[Work item]:
Search the records for the string "agent" and return each line that has it.

BEGIN Data shown

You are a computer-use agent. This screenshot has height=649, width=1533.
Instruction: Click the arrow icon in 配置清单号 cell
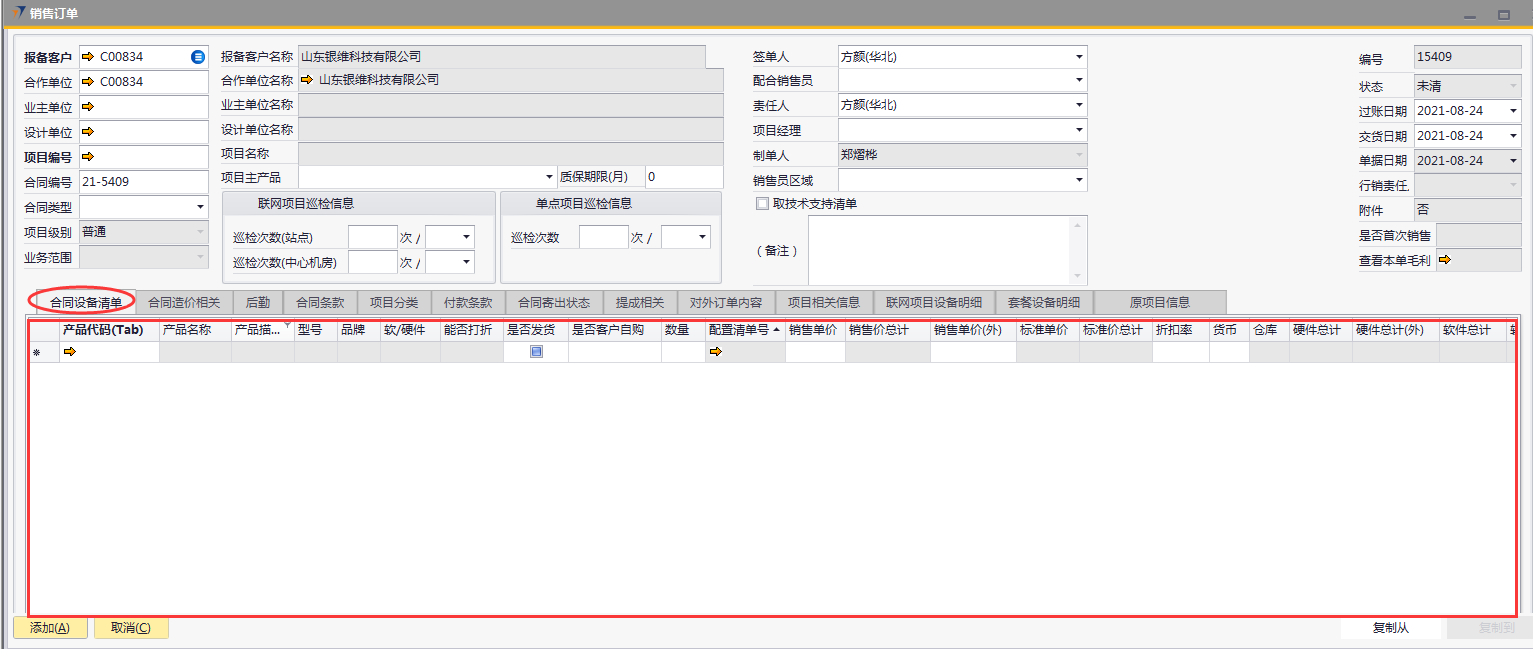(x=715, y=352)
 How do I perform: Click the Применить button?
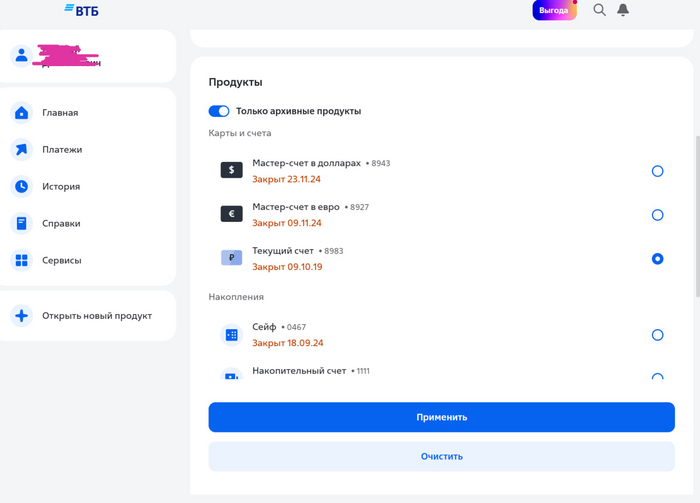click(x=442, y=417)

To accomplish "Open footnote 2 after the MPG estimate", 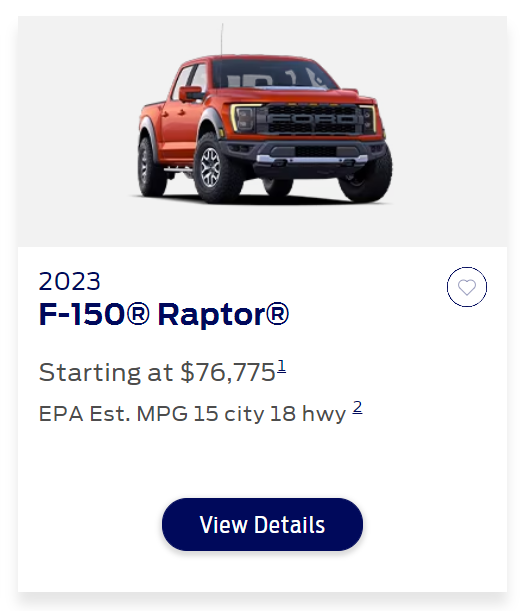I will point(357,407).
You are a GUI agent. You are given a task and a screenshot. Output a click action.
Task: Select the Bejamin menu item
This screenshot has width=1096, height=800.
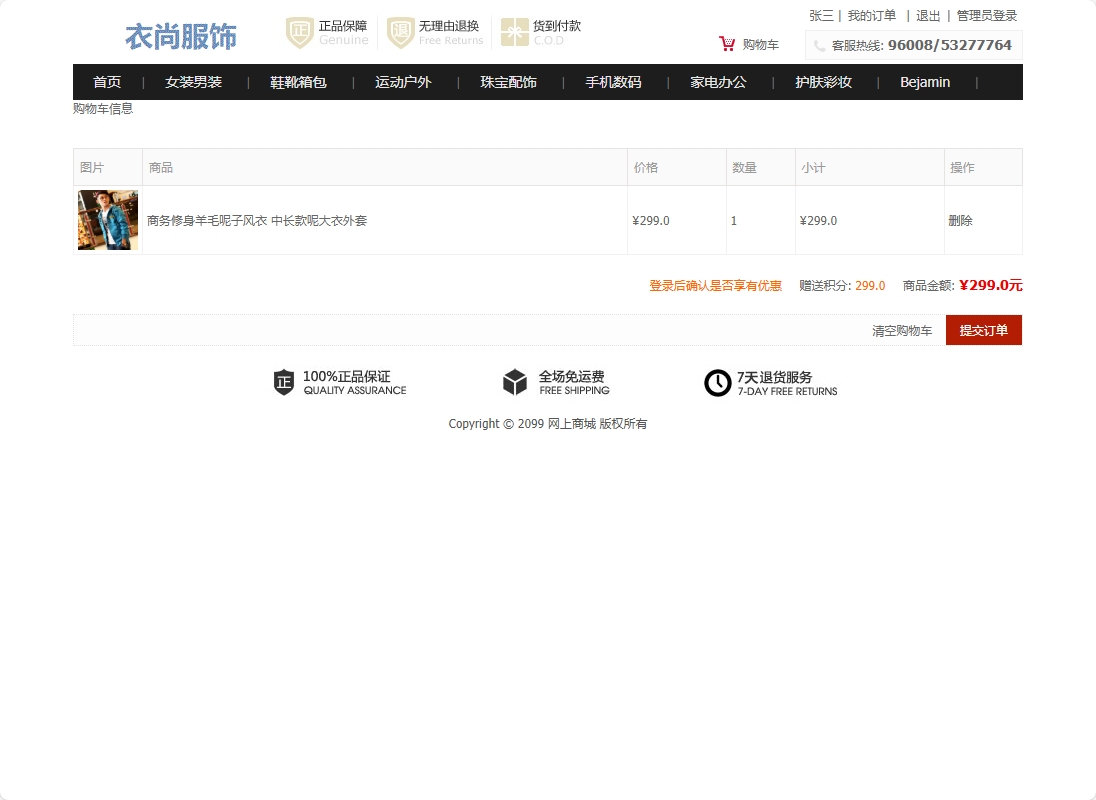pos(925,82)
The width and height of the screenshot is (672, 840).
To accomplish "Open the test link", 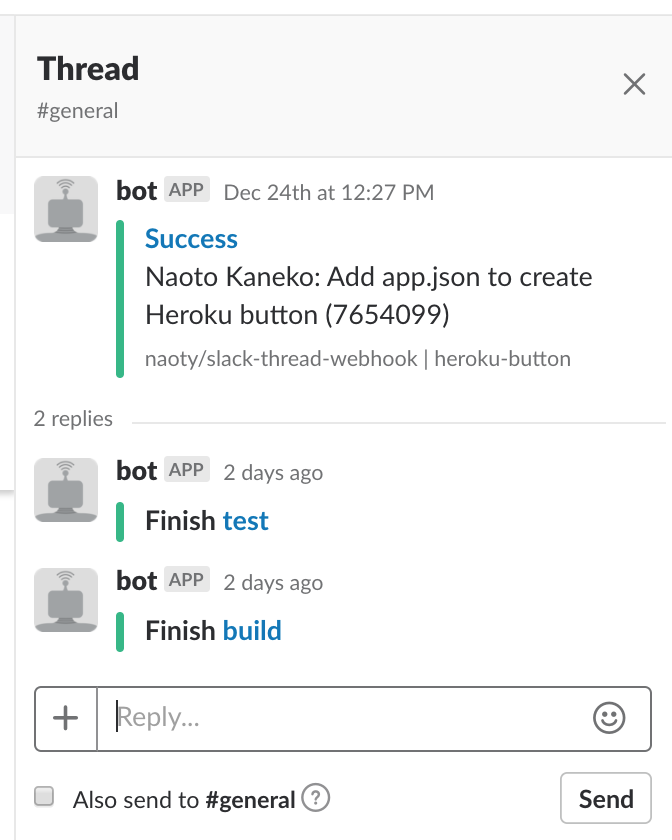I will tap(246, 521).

END Data shown

[Answer to the problem]:
You are a computer-use agent. This screenshot has height=649, width=1533.
You are a GUI agent. You are given a task and a screenshot. Output a click action.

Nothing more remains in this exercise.